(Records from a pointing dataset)
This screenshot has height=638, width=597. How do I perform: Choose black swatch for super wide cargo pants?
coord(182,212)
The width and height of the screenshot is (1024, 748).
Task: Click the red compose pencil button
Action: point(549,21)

**GIVEN PROBLEM:** Edit the rows so that "black" becomes "navy", keeping everything else the same.

**COMPLETE ANSWER:**
This screenshot has height=638, width=597. How do I perform: Choose navy swatch for super wide cargo pants?
coord(182,212)
The width and height of the screenshot is (1024, 748).
Task: Click the red compose pencil button
Action: point(549,21)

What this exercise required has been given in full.